On September 22, the Texas Supreme Court refused to reconsider its opinion in BP America v. Red Deer Resources, No. 15.0569 – after some 16 amicus briefs and letters were filed urging the court to grant Red Deer’s motion for rehearing.

The Court addressed the construction of a shut-in royalty clause in an oil and gas lease:

Where gas from any well or wells capable of producing gas … is not sold or used during or after the primary term and this lease is not otherwise maintained in effect, lessee may pay or tender as shut-in royalty …, payable annually on or before the end of each twelve month period during which such gas is not sold or used and this lease is not otherwise maintained in force, and if such shut-in royalty is so paid or tendered and while lessee’s right to pay or tender same is accruing, it shall be considered that gas is being produced in paying quantities, and this lease shall remain in force during each twelve-month period for which shut-in royalty is so paid or tendered ….

BP had one gas well on the lease that produced less than 10 mcf per day. BP turned off the valve on the well on June 12, 2012 and tendered a shut-in royalty payment to the lessors on June 13. The well last produced gas on June 4.

The jury was asked four questions. The Court considered the jury’s answer to two of those questions:

Question 1: from April 27, 2009 to June 12, 2012, did the Vera Murray lease fail to produce oil and gas in paying quantities?

Answer: No, the Vera Murray lease did not fail to produce in paying quantities.

Question 3: Was the Vera Murray #11 well incapable of producing in paying quantities when it was shut-in on June 13, 2012?

Answer: Yes, the Vera Murray #11 well was incapable of producing in paying quantities when it was shut-in on June 13, 2012.

Based on the jury’s answer to Question 3, the trial court held that the lease had terminated. The court of appeals affirmed. 466 S.W.3d 335 (Tex.App.-Amarillo 2015).

The Supreme Court reversed and rendered. It held that Question 3 asked the wrong question. The correct question should have been: “Was the Vera Murray #11 well incapable of producing in paying quantities over a reasonable period of time as of June 4, 2012,” the last day that gas was sold or used.

When the Court’s opinion was issued, I wrote:

It seems to me that this case and several of the Court’s statements suffer from failing to distinguish between two circumstances: in the first, a well ceases to produce and cannot return to production without additional work on the well. In the second, a well’s production is not in paying quantities.

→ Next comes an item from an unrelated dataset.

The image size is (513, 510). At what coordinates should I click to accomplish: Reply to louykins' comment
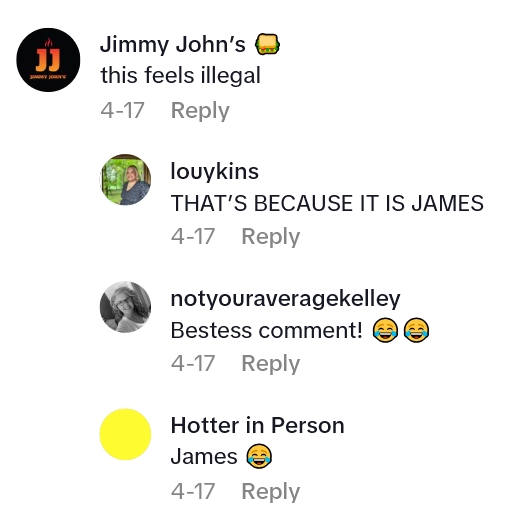pos(271,236)
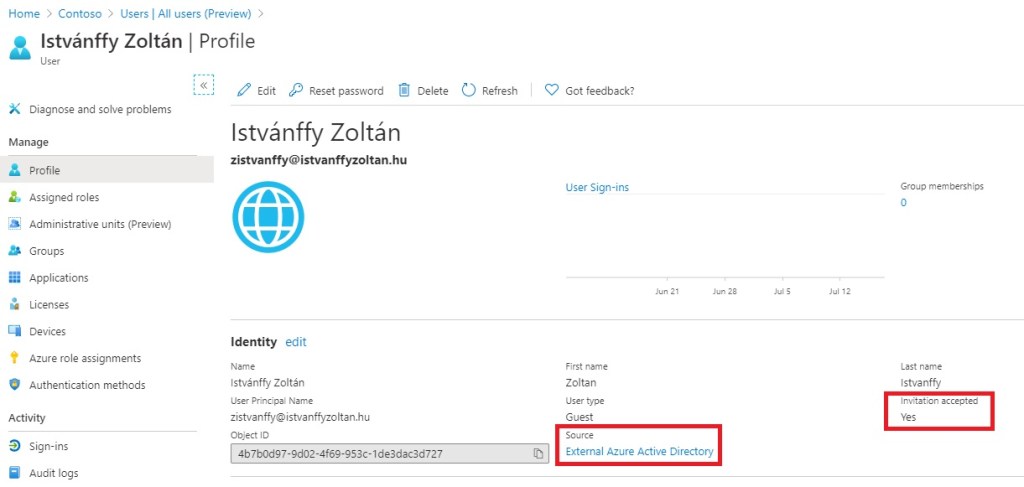
Task: Click the Edit pencil icon in toolbar
Action: pyautogui.click(x=244, y=90)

In both cases, courts have held that the lessee may not rely on a shut-in royalty clause to extend the term of the lease. In the first instance, courts have held that a shut-in royalty payment cannot extend the term of the lease if the well was not capable of producing gas at the time it was shut-in without additional work on the well. In the second instance, courts have held that a shut-in clause cannot save a lease if it has already terminated because the well shut in had already ceased to produce in paying quantities — it might still be capable of producing some gas, but the lease has terminated before the well was shut in because of lack of production in paying quantities. The Court does not distinguish between these two circumstances. For example, the Court says that the tender of the shut-in payment would keep the lease in force “so long as the well was capable of production in paying quantities over a reasonable period of time on the date that gas was last sold or used.”  Or again: “to negate BP’s invocation of its shut-in royalty rights Red Deer bore the burden of proving that the #11 well was incapable of production in paying quantities over a reasonable period of time as of June 4, 2012.”

I believe the Court’s opinion will make it difficult for mineral owners to know how to submit jury questions in future shut-in royalty cases, and for juries to know how to decide such cases.  From a drafting perspective, those of us who represent royalty owners need to re-evaluate the shut-in royalty clause in our lease forms in light of the Court’s opinion.